#### Directive
Render every line of the records below as a Markdown table with the columns Row and Line. Number the rows in order and omit blank lines.

Dataset entries:
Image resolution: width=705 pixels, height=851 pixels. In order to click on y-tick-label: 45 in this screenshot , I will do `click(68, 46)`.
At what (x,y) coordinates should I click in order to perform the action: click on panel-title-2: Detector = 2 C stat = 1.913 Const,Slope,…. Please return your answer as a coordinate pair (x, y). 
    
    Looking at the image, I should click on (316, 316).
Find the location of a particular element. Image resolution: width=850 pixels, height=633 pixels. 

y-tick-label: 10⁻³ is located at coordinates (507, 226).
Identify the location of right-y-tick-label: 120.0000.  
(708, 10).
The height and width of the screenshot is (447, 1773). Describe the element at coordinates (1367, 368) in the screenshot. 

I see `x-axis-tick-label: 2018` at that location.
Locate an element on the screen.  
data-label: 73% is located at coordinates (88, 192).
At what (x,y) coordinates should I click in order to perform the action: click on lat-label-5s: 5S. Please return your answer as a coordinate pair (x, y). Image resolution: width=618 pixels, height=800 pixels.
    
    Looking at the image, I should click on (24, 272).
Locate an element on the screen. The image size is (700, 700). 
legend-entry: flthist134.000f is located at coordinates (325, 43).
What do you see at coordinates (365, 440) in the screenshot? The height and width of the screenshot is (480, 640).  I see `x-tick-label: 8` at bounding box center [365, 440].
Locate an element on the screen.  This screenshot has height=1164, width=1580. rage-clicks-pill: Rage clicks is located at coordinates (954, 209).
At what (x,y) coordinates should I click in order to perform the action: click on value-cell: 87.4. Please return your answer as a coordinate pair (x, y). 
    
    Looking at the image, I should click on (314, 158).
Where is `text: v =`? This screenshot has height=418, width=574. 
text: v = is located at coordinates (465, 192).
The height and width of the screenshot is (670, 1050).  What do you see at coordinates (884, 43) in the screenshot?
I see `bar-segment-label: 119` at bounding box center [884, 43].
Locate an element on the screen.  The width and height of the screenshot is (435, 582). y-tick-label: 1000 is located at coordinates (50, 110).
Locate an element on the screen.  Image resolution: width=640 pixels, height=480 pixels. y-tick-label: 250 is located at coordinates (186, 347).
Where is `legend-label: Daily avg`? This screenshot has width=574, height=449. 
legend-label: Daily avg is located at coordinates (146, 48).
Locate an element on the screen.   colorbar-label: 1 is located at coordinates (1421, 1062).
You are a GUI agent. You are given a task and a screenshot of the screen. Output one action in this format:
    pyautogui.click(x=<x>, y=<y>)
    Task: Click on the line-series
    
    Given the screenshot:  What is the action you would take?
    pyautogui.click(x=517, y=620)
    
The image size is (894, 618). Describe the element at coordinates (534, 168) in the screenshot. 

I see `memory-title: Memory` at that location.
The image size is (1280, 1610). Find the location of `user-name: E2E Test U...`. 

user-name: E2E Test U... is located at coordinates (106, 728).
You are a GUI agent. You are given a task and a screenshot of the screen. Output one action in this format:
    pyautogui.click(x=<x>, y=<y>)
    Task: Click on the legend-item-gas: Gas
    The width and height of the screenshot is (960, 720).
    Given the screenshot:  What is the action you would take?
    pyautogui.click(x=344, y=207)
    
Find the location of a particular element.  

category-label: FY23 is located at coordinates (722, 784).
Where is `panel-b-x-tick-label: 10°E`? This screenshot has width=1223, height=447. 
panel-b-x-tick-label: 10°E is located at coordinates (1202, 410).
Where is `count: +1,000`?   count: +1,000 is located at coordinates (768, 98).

#### Solution
| Row | Line |
|---|---|
| 1 | Image resolution: width=705 pixels, height=851 pixels. In order to click on y-tick-label: 45 in this screenshot , I will do `click(68, 46)`. |
| 2 | At what (x,y) coordinates should I click in order to perform the action: click on panel-title-2: Detector = 2 C stat = 1.913 Const,Slope,…. Please return your answer as a coordinate pair (x, y).  |
| 3 |     Looking at the image, I should click on (316, 316). |
| 4 | Find the location of a particular element. Image resolution: width=850 pixels, height=633 pixels.  |
| 5 | y-tick-label: 10⁻³ is located at coordinates (507, 226). |
| 6 | Identify the location of right-y-tick-label: 120.0000.   |
| 7 | (708, 10). |
| 8 | The height and width of the screenshot is (447, 1773). Describe the element at coordinates (1367, 368) in the screenshot.  |
| 9 | I see `x-axis-tick-label: 2018` at that location. |
| 10 | Locate an element on the screen.   |
| 11 | data-label: 73% is located at coordinates (88, 192). |
| 12 | At what (x,y) coordinates should I click in order to perform the action: click on lat-label-5s: 5S. Please return your answer as a coordinate pair (x, y). Image resolution: width=618 pixels, height=800 pixels. |
| 13 |     Looking at the image, I should click on (24, 272). |
| 14 | Locate an element on the screen. The image size is (700, 700).  |
| 15 | legend-entry: flthist134.000f is located at coordinates (325, 43). |
| 16 | What do you see at coordinates (365, 440) in the screenshot? The height and width of the screenshot is (480, 640).  I see `x-tick-label: 8` at bounding box center [365, 440]. |
| 17 | Locate an element on the screen.  This screenshot has height=1164, width=1580. rage-clicks-pill: Rage clicks is located at coordinates (954, 209). |
| 18 | At what (x,y) coordinates should I click in order to perform the action: click on value-cell: 87.4. Please return your answer as a coordinate pair (x, y).  |
| 19 |     Looking at the image, I should click on (314, 158). |
| 20 | Where is `text: v =`? This screenshot has height=418, width=574.  |
| 21 | text: v = is located at coordinates (465, 192). |
| 22 | The height and width of the screenshot is (670, 1050).  What do you see at coordinates (884, 43) in the screenshot? |
| 23 | I see `bar-segment-label: 119` at bounding box center [884, 43]. |
| 24 | Locate an element on the screen.  The width and height of the screenshot is (435, 582). y-tick-label: 1000 is located at coordinates (50, 110). |
| 25 | Locate an element on the screen.  Image resolution: width=640 pixels, height=480 pixels. y-tick-label: 250 is located at coordinates (186, 347). |
| 26 | Where is `legend-label: Daily avg`? This screenshot has width=574, height=449.  |
| 27 | legend-label: Daily avg is located at coordinates (146, 48). |
| 28 | Locate an element on the screen.   colorbar-label: 1 is located at coordinates (1421, 1062). |
| 29 | You are a GUI agent. You are given a task and a screenshot of the screen. Output one action in this format: |
| 30 |     pyautogui.click(x=<x>, y=<y>) |
| 31 |     Task: Click on the line-series |
| 32 |     Given the screenshot:  What is the action you would take? |
| 33 |     pyautogui.click(x=517, y=620) |
| 34 | The image size is (894, 618). Describe the element at coordinates (534, 168) in the screenshot.  |
| 35 | I see `memory-title: Memory` at that location. |
| 36 | The image size is (1280, 1610). Find the location of `user-name: E2E Test U...`.  |
| 37 | user-name: E2E Test U... is located at coordinates (106, 728). |
| 38 | You are a GUI agent. You are given a task and a screenshot of the screen. Output one action in this format: |
| 39 |     pyautogui.click(x=<x>, y=<y>) |
| 40 |     Task: Click on the legend-item-gas: Gas |
| 41 |     The width and height of the screenshot is (960, 720). |
| 42 |     Given the screenshot:  What is the action you would take? |
| 43 |     pyautogui.click(x=344, y=207) |
| 44 | Find the location of a particular element.   |
| 45 | category-label: FY23 is located at coordinates (722, 784). |
| 46 | Where is `panel-b-x-tick-label: 10°E`? This screenshot has width=1223, height=447.  |
| 47 | panel-b-x-tick-label: 10°E is located at coordinates (1202, 410). |
| 48 | Where is `count: +1,000`?   count: +1,000 is located at coordinates (768, 98). |